Like the Senate's TRIA bill, which was passed in November 2005, the House bill increases the losses the industry would have to suffer before TRIA was triggered, from a $5m threshold to $50m in 2006 and $100m in 2007.

The bill that passed in the House on 7 th December 2005, with a vote of 371 to 49, would also raise the deductible on all lines of insurance from their current level of 15 per cent and would mandate the creation of a commission to draft proposals to establish a programme for pooling terrorism insurance.

The White House on said it strongly opposed the House bill because it failed to substantially reform the existing programme. Instead of scaling back the federal backstop, the administration argued, the House version of the bill expanded TRIA by including life insurance provisions and by adding domestic terrorism coverage to the programme.

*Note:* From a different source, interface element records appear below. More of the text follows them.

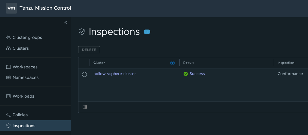
Task: Sort by the Result column header
Action: [188, 63]
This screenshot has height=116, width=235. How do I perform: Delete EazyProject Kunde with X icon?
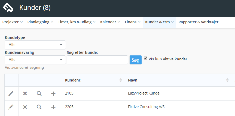tap(25, 93)
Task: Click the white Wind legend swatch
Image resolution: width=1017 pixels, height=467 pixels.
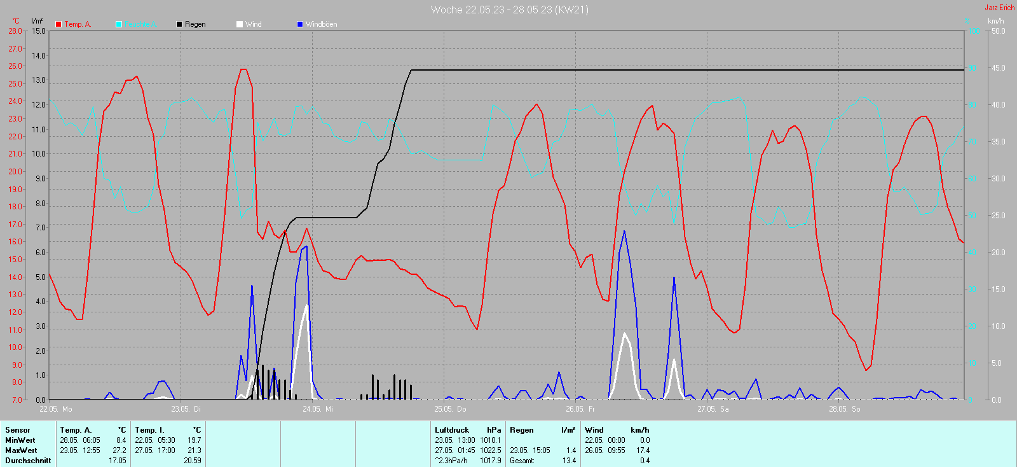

The White House also criticized the bill for being "substantially more complex" than the original TRIA, which the administration said could lead to unintended consequences.

One new provision that was added to the House bill would prohibit insurers from denying life insurance coverage to individuals on the basis of where the individual travels, unless the insurer can prove that the denial is actuarially defensible.

The Bush administration has argued that TRIA, which expires at the end of this year, was hindering the development of the insurance market. The insurance industry has in turn said the sector should not bear the brunt of a potential terrorist attack.